Besonders pikant ist das Versprechen, keine Protokolle über die Nutzung zu führen. Ein staatlich betriebenes VPN, das Anonymität garantiert, ist in der Tech-Welt normalerweise ein Oxymoron. Ob europäische Internetnutzer tatsächlich darauf vertrauen, dass ihre Daten beim US-Außenministerium in den besten Händen sind, bleibt abzuwarten. Ursprünglich sollte das Projekt wohl im Rahmen der Münchner Sicherheitskonferenz vorgestellt werden, doch man entschied sich kurzfristig für einen späteren Zeitpunkt.
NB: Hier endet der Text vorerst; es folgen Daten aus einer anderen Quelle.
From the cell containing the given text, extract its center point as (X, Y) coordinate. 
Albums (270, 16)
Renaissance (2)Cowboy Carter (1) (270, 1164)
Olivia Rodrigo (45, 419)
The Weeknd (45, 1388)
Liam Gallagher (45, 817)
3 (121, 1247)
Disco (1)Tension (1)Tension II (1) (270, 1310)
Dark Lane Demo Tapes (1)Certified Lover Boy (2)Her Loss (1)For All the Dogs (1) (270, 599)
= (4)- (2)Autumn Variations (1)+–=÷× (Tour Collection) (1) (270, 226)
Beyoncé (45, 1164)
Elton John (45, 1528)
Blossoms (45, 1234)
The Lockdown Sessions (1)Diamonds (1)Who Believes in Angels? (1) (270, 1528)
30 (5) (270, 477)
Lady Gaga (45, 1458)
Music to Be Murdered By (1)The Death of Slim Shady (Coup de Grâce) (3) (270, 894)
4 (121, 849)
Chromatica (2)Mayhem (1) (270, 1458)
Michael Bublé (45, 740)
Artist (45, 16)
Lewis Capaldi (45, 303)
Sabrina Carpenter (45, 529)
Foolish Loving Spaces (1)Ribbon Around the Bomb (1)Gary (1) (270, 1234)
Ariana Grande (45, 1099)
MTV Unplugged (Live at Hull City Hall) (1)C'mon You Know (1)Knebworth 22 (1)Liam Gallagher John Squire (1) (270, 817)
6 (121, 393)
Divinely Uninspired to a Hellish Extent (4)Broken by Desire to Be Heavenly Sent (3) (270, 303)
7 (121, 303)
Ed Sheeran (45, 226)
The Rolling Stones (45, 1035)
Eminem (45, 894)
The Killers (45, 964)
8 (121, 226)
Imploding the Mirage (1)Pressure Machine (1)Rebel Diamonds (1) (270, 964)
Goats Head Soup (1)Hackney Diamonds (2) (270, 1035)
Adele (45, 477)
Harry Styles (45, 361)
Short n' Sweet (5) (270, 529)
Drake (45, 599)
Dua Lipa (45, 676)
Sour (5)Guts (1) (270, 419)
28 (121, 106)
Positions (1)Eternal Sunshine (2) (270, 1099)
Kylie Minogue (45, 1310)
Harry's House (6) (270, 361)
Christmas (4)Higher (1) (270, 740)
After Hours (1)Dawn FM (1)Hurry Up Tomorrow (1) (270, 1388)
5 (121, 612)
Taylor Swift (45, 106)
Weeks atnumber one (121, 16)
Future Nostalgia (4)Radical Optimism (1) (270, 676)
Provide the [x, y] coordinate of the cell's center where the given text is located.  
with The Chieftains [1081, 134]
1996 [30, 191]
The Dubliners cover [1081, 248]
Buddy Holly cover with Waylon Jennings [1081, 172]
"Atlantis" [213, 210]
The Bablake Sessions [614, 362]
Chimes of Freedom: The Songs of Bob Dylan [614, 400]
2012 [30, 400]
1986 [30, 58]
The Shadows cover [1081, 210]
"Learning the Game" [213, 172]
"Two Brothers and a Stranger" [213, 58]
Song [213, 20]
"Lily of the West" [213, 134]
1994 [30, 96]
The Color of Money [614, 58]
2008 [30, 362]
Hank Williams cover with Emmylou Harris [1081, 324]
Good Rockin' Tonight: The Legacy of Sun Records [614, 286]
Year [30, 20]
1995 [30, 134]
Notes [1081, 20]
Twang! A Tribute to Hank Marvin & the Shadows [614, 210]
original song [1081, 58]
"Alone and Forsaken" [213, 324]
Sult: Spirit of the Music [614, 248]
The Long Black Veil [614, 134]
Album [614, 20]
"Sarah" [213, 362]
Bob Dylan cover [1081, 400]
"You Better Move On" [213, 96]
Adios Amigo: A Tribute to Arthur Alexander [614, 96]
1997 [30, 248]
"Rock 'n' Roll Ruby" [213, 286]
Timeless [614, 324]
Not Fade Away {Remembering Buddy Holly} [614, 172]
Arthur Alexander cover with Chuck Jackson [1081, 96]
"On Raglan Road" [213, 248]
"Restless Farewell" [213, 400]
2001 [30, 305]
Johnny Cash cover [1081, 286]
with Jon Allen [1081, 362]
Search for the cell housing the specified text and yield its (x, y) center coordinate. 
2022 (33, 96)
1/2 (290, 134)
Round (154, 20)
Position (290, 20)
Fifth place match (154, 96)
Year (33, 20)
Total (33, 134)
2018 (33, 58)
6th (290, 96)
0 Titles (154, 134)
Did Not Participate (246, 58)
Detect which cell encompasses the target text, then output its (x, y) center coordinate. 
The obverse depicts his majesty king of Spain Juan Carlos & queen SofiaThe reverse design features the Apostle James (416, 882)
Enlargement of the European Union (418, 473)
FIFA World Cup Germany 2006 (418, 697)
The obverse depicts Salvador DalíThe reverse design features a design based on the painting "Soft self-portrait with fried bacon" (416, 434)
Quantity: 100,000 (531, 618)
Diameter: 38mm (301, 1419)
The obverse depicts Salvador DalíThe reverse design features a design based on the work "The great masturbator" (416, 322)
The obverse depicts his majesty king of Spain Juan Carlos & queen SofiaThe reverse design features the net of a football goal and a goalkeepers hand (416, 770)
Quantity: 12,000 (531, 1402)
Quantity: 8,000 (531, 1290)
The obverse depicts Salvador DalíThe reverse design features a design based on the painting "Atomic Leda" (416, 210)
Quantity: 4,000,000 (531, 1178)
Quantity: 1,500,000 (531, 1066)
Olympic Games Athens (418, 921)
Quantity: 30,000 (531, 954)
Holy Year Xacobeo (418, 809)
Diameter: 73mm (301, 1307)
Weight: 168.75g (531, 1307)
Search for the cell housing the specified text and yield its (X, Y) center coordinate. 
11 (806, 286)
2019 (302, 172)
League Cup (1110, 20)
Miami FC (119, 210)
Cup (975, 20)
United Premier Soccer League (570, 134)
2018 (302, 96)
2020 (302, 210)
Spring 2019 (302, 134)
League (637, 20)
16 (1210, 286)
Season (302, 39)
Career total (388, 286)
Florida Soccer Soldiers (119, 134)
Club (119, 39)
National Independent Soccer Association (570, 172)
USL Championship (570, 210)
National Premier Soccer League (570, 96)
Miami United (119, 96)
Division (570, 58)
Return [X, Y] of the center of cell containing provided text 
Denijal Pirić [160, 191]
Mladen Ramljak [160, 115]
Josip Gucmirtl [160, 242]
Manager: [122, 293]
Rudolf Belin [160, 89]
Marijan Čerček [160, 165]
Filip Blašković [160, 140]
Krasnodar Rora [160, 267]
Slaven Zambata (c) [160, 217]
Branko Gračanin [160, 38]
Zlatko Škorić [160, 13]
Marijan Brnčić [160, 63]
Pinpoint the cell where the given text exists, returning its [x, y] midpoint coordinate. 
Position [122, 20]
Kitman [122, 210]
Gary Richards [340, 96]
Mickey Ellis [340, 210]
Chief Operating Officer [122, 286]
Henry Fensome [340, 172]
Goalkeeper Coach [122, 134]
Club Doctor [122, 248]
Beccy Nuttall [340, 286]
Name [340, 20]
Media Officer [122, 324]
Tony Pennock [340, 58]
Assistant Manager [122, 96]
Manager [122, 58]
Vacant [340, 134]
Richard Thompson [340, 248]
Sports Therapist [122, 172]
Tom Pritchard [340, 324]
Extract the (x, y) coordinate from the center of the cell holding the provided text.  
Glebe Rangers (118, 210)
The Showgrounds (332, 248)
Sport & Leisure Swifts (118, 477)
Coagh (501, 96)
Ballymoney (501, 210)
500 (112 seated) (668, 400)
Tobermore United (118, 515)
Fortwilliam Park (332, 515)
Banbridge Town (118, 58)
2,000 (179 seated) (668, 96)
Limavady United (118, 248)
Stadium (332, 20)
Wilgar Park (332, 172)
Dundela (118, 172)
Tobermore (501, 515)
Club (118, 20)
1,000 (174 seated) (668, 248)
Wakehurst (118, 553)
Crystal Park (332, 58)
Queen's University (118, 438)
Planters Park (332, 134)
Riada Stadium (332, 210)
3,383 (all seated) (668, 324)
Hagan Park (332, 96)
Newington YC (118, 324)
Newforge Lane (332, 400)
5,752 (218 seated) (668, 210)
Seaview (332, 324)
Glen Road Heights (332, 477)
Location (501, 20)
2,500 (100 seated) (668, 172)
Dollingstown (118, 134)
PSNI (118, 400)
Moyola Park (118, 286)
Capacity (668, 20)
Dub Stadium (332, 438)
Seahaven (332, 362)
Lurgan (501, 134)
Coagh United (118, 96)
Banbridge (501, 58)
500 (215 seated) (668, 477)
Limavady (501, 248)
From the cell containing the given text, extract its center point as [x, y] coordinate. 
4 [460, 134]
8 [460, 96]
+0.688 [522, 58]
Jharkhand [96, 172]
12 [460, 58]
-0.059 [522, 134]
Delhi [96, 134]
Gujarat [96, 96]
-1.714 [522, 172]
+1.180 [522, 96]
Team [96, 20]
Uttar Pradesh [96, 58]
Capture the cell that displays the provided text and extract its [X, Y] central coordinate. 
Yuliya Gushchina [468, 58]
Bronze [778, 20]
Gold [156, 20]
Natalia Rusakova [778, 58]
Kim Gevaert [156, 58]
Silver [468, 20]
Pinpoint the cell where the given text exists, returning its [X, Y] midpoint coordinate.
Am Ende könnte freedom.gov zu einem kuriosen digitalen Wettrüsten führen. Während die EU versucht, den Wilden Westen der sozialen Medien zu zähmen, bietet die US-Regierung nun die passenden Tunnelgräber-Tools an, um die Zäune zu unterwandern. Es ist eine Form der Diplomatie, die man bisher eher aus der Grauzone der Internet-Subkultur kannte.